-------- Text block
To overcome these deficiencies, we propose EvilModel to embed the malware in neural network models with a high embedding rate and low performance impact. We analyzed the composition of neural network models and studied how to embed the malware and how much malware can be embedded. Based on the analysis, we propose three embedding methods, MSB reservation, fast substitution and half substitution, to embed the malware. To demonstrate the feasibility, we embedded 19 malware samples in 10 mainstream neural network models using the proposed methods and analyzed the performance of the malware-embedded models. We also propose an evaluation method combining the embedding rate, the performance impact, and the embedding effort to evaluate the proposed methods. To demonstrate the potential threat of this attack, we present a case study on a possible attack scenario with a self-trained model and WannaCry, and further explored the embedding capacity with a case study on AlexNet.
The contributions of this paper are summarized as follows:
We propose three methods to embed malware in neural network models with a high embedding rate and low-performance losses. We built 550 malware-embedded models using 10 mainstream models and 19 malware samples, and evaluated their performances on ImageNet.
We propose a quantitative evaluation method to evaluate and compare the embedding methods.
We present a case study on the potential threat of the proposed attack. We trained a model to identify targets covertly and embedded WannaCry in the model. We designed a trigger to activate the extraction and execution of the malware.
We make a case study on a neural network model’s embedding capacity and analyze the relationship between the model structure, network layer, and the performance impact.
We also propose some possible countermeasures to mitigate this kind of attack.
Ethical Considerations. The combination of AI and cyber attacks is considered to be a coming trend. We cannot stop the evolution of cyberattacks, but we should draw attention to the defenses in advance. The goal of this work is not to inspire malware authors to write more efficient malware but to motivate security researchers and vendors to find solutions for an emerging threat. We intend to provide a possible scenario for security researchers and vendors to prevent this attack in advance.
The remainder of this paper is structured as follows. Section 2 describes relevant background and related works to this paper. Section 3 presents the methodology for embedding the malware. Section 4 is the experiment and evaluation of the proposed methods. Section 5 presents the case study on a potential threat. Section 6 is the case study on the embedding capacity. Section 7 discusses some possible countermeasures. Conclusions are summarized in Section 8.
----------------
-------- Data
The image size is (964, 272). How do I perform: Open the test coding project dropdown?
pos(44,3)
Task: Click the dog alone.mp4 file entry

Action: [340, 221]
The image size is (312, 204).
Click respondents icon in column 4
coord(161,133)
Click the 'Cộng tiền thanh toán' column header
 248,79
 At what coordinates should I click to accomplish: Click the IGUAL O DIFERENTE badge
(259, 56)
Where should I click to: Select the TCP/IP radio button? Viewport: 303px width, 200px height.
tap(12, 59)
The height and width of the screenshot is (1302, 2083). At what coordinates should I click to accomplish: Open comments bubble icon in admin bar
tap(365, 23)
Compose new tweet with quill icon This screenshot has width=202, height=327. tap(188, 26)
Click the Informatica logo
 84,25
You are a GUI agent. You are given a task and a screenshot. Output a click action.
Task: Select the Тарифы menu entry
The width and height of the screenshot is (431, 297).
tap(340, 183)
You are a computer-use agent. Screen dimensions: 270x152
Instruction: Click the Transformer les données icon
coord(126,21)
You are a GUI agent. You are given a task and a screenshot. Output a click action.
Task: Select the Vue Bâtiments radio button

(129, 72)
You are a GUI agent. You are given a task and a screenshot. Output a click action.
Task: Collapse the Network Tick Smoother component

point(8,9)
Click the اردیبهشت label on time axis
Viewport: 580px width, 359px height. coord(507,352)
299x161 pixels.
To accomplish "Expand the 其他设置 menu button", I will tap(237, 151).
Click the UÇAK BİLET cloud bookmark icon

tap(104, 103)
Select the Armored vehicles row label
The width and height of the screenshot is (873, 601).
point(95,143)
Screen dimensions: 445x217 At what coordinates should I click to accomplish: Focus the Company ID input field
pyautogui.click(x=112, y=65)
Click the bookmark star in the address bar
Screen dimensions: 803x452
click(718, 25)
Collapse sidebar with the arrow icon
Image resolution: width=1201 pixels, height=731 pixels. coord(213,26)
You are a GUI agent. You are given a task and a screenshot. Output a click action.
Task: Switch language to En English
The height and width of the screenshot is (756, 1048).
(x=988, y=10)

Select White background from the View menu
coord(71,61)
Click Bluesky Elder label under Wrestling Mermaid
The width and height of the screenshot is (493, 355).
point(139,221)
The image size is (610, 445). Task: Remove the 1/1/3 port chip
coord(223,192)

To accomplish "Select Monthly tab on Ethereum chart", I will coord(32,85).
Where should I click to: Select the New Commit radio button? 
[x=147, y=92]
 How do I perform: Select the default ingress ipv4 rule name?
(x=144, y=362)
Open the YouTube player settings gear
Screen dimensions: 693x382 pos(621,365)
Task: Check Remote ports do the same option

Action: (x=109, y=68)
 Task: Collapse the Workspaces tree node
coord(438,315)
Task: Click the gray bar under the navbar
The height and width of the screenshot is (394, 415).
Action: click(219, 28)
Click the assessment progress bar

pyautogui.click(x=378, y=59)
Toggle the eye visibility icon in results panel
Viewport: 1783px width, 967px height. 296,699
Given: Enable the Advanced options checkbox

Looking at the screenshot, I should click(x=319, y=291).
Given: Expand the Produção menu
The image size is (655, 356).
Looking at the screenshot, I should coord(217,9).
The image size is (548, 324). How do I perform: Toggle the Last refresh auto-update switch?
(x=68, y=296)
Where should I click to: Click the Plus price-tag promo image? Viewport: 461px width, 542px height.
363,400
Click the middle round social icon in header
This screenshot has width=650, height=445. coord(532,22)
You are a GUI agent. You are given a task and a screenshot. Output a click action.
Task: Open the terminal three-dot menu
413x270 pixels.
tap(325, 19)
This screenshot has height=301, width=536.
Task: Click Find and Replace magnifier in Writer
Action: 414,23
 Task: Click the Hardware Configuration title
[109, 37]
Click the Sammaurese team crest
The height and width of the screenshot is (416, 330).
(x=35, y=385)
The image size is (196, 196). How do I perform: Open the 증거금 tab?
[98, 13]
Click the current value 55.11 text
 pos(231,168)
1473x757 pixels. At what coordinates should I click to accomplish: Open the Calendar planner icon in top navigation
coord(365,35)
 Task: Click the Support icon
----------------
Return the part of the EvilModel text starting with "The contributions of" and going on through "kind of attack.", copied word for word.

The contributions of this paper are summarized as follows:
We propose three methods to embed malware in neural network models with a high embedding rate and low-performance losses. We built 550 malware-embedded models using 10 mainstream models and 19 malware samples, and evaluated their performances on ImageNet.
We propose a quantitative evaluation method to evaluate and compare the embedding methods.
We present a case study on the potential threat of the proposed attack. We trained a model to identify targets covertly and embedded WannaCry in the model. We designed a trigger to activate the extraction and execution of the malware.
We make a case study on a neural network model’s embedding capacity and analyze the relationship between the model structure, network layer, and the performance impact.
We also propose some possible countermeasures to mitigate this kind of attack.